Kings
- Publishers: JF&L, Dragon Games
- Years active: 1983 to 1993 or later
- Genres: role playing, play-by-mail
- Languages: English
- Playing time: unlimited
- Materials required: Instructions, order sheets, turn results, paper, pencil
- Media type: Play-by-mail

= Kings (play-by-mail game) =

Fantasy play-by-mail game

Kings is a fantasy role-playing play-by-mail (PBM) game. Active as of 1983 with JF&L as publisher, it was updated and on its third publisher, Dragon Games, by 1990. Players roleplayed the monarch of a kingdom on a fantasy planet which combined elements of medievalism and heroic fantasy. After initial kingdom setup, players explored the world on a grid map. Economics, combat, intrigue and magic were part of gameplay. The game received neutral to positive reviews in the 1980s with a strong positive review in 1990.

==History and development==
The game was active as early as 1983. At the time, it was published by JF&L. By 1990 it was updated and being run by Dragon Games, its third publisher.

==Gameplay==
Kings was a PBM game of medium complexity.
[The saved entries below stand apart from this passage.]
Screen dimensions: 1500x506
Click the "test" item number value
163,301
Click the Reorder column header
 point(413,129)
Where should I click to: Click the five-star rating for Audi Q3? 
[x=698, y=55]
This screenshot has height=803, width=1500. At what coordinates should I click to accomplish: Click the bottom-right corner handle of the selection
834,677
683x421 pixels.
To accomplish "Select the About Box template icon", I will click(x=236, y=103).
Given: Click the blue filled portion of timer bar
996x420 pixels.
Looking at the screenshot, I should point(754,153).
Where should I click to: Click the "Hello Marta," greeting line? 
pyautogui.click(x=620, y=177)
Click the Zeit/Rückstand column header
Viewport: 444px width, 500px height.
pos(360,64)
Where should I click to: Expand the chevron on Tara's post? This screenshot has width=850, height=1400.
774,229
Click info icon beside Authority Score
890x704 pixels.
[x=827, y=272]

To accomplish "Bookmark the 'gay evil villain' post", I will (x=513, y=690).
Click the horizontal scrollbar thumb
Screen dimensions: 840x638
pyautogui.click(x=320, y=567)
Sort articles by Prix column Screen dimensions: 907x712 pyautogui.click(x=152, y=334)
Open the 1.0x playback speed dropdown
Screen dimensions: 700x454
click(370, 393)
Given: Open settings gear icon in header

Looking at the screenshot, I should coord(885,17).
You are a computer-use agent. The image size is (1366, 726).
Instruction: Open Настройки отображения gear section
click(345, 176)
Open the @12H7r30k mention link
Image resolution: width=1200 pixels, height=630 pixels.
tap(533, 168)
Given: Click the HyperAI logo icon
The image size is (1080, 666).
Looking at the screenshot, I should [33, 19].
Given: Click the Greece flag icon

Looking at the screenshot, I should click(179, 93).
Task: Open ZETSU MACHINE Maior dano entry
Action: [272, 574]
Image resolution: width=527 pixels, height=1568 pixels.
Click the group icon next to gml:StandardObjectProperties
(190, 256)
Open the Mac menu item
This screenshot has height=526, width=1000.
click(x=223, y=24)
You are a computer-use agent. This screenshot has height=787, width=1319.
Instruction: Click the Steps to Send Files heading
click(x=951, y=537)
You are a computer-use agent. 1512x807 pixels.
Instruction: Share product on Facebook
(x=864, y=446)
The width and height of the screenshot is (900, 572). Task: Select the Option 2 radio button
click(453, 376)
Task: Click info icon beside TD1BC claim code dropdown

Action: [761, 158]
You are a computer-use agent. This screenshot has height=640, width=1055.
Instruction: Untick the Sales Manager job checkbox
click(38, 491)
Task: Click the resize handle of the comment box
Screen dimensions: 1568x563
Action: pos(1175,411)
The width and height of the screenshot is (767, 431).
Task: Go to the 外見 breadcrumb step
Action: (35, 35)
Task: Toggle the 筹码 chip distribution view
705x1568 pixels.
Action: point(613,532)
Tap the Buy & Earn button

Players roleplayed the monarch of a kingdom on a fantasy planet which combined elements of medievalism and heroic fantasy. After initial kingdom setup, players explored the world on a grid map. Economics, combat, intrigue and magic were part of the game.

==Reception==
Bob McLain reviewed the game in the November–December 1983 issue of PBM Universal calling it a "fairly routine game" and stating, "I've seen better and I've seen worse, but Kings delivers as advertised." Marty Kloeden reviewed the game in the Autumn 1985 issue of Flagship, recommending it for play. He assessed after two years of play that "KINGS is an exciting and challenging PBM game which offers a lot for a fair price."

Mark Macagnone gave the game a strong positive review in the September–October 1990 issue of Paper Mayhem. Out of 5 stars, he rated it 5 stars in every category—Rules, Gamemaster Response, Turn Sheets, Player Input, and Player Enjoyment—giving it an overall rating of 5 stars. In a 1993 issue of Paper Mayhem, the game, still published by Dragon Games, was rated 37 of 81 PBM games with a rating of 6.769 of 9 points.